The Times also raises concerns about OpenAI and Microsoft potentially creating competition for news publishers, including the Times, by offering access to information that would typically require a subscription. This could potentially impact the Times’ business by making certain information more readily available. appointment. In addition, the monetization and removal of affiliate links that The Times relies on to generate commissions.

As mentioned in the Times complaint, generative AI models have a tendency to simply repeat the training data they were given. This means that they can reproduce results from articles almost word-for-word. In an unintended occurrence, OpenAI inadvertently enabled ChatGPT users to access paid news content without any restrictions.

The lawsuit claims that OpenAI and Microsoft are exploiting the Times’ significant investment in journalism by utilizing its content without compensation. It alleges that these actions aim to develop products that can substitute for the Times and attract its audience.

The lawsuit filed by publishers earlier this month against Google focuses on the impacts on the news subscription business and publishers’ web traffic. In this case, the defendants, similar to The Times, claimed that Google’s AI experiments, such as its AI-powered Bard chatbot and Search Generative Experience, redirect content away from publishers, readers, and ad revenue through methods that hinder competition.

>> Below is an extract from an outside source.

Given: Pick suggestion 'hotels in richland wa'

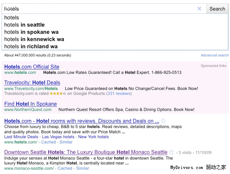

The editors’ claims are highly credible. According to a recent model by The Atlantic, integrating AI into search engines like Google could potentially result in a 75% response rate to user queries without requiring them to click through to the website. According to the publishers, they anticipate a significant decrease in their traffic, potentially up to 40%, as a result of the lawsuit filed by Google.

Instead of engaging in legal battles, certain media outlets have opted to establish licensing agreements with providers. In July, the Associated Press reached an agreement with OpenAI, and this month, Axel Springer, the German publisher that owns Politico and Business Insider, also reached a similar deal.

The Times states that it made efforts to establish a licensing agreement with Microsoft and OpenAI in April, but unfortunately, the negotiations did not yield a successful outcome.